Samantha Bryan asked to visit Ian Huntley at Frankland prison to try and get more details on the brutal murders he carried out – but instead just received a cryptic response
Twisted child killer Ian Huntley wrote his daughter a chilling letter after she asked to meet him in prison.
The monster is behind bars for the double murders of schoolgirls Holly Wells and Jessica Chapman in August 2002. The 10-year-old best mates disappeared after they went to get some sweets from the local leisure centre vending machine. More than 400 officers were involved in the hunt to find them in the quiet town of Soham, Cambridgeshire.
Huntley initially gave media interviews and even joined in the desperate search for the little girls. Little did officers know, he had lured them into his home by telling them his girlfriend Maxine Carr, who was a teaching assistant at their school, was inside. He murdered the girls and then hid their bodies in an irrigated ditch close to the RAF base about 10 miles from their home.
Later that month, he was charged with two counts of murder and sentenced to two terms of life imprisonment with a minimum of 40 years. Samantha Bryan asked to visit her dad at Frankland prison to try and get more details on the brutal murders. However, he sent her a blunt letter saying: “Given the probable length of my future and your current motives I doubt there will be enough time for a significant shift in circumstances in order for us to ever meet”.
Samantha, from Cleethorpes in Lincolnshire, slammed his response. She told The Sun on Sunday: “He’s shown he’s a pitiful, twisted, manipulative coward. There’s so many other things I could call him. I feel contempt. His letter has left me with even more questions than I had before. He might be ill but I don’t know for sure given he’s written about the probable length of his future. I don’t know what that means. But surely if he is sick you’d want to give some answers — you’d have nothing left to lose.
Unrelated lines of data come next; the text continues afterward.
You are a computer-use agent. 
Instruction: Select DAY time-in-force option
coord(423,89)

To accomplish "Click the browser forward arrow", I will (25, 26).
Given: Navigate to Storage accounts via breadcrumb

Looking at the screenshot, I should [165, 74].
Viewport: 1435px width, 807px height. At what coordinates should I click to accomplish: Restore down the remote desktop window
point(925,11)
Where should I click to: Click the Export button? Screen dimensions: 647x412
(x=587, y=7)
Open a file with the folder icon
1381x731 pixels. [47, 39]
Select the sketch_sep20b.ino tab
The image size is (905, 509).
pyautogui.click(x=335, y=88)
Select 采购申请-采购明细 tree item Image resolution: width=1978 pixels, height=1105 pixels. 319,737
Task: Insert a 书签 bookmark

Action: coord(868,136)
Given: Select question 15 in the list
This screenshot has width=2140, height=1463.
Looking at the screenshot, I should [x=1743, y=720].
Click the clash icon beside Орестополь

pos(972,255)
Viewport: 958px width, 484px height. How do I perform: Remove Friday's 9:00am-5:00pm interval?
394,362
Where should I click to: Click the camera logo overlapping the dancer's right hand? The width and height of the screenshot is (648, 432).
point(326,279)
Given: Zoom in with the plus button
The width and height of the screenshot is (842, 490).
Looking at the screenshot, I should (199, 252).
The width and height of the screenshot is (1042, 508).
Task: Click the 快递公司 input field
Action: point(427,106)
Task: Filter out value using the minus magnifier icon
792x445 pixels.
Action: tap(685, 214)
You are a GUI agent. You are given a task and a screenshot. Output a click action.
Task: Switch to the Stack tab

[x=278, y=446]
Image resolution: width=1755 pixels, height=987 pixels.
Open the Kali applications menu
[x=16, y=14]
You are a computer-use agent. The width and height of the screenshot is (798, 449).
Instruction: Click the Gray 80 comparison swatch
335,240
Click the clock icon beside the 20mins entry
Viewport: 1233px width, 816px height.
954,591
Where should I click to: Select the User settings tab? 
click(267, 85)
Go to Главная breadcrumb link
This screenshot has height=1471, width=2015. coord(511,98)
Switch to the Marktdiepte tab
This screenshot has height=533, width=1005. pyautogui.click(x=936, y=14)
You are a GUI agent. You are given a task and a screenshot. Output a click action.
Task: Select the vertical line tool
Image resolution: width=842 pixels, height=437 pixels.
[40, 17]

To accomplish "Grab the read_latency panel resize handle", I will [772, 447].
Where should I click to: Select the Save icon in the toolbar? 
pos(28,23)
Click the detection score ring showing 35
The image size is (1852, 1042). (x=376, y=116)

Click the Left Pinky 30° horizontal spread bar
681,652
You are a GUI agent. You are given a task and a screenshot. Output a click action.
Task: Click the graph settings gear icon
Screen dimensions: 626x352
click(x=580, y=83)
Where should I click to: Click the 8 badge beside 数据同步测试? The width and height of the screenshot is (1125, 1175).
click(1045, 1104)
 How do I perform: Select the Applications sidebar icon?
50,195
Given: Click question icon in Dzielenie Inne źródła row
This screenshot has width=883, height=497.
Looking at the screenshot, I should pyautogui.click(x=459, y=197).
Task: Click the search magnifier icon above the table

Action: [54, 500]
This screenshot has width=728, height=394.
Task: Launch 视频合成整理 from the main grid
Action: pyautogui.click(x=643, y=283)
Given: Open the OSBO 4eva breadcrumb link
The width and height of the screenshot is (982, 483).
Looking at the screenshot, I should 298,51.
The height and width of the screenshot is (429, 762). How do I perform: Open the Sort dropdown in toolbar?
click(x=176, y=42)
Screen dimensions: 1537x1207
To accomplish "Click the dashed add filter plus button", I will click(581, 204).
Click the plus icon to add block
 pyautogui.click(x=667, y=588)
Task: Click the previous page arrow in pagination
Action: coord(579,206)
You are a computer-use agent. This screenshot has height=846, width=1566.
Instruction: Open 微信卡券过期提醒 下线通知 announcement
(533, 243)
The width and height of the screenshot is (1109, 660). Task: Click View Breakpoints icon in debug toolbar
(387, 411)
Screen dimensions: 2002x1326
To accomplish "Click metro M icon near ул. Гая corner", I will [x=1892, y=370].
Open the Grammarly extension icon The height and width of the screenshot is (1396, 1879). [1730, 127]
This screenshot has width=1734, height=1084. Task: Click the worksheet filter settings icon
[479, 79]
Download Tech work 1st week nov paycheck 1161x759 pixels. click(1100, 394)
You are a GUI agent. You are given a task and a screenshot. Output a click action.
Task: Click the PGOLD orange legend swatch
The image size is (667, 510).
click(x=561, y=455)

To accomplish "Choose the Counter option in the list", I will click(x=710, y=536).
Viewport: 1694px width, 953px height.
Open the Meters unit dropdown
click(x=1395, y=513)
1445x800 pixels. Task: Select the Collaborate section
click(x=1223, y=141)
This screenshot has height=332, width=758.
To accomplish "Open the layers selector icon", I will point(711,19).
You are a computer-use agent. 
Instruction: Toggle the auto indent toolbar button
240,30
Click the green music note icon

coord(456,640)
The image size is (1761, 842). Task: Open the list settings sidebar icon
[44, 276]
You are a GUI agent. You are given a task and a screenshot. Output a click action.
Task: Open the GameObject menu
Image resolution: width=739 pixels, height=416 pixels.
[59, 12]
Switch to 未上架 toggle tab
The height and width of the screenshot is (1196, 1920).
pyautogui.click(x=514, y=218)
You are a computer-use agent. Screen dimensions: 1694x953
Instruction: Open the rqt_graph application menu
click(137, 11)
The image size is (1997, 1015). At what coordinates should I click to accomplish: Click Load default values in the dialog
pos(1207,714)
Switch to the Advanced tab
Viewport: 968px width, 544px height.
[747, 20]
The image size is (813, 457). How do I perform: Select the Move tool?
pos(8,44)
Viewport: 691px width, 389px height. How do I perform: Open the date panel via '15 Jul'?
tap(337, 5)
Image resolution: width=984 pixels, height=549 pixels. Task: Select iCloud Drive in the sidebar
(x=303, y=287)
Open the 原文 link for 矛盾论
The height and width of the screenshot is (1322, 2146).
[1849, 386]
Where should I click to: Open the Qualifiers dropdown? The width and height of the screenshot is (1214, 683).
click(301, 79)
Or maybe he is referring to the length of his sentence.”
Samantha found out by accident that Huntley was her father when she was 14. Her mother Katie had been 15 when she had a relationship with Huntley, who was 23 at the time. Carr was also put behind bars for providing her killer boyfriend with a false alibi on the night of the murders.
She said she was at home on that fateful night, taking a bath whilst he spoke to the friends at the front of the property, adding it had been a “shame” that she had missed them in interviews with police and the press. It transpired that she had in fact been home in Grimsby, where the couple met, but she denied knowing anything of Huntley’s sick crimes and claimed she thought she was protecting him from getting set up.
Following the investigation, the Bichard inquiry was set up into how Huntley managed to get a job at a school after being suspected of nine sex crimes, many involving underage girls. The school principal, Howard Gilbert, had employed the killer in November 2001 – just 10 months before the double murder – after Cambridgeshire police checks gave him the all-clear. However in the 2004 inquiry, Mr Gilbert explained how vetting procedures failed to identify the risk Huntley posed to young girls.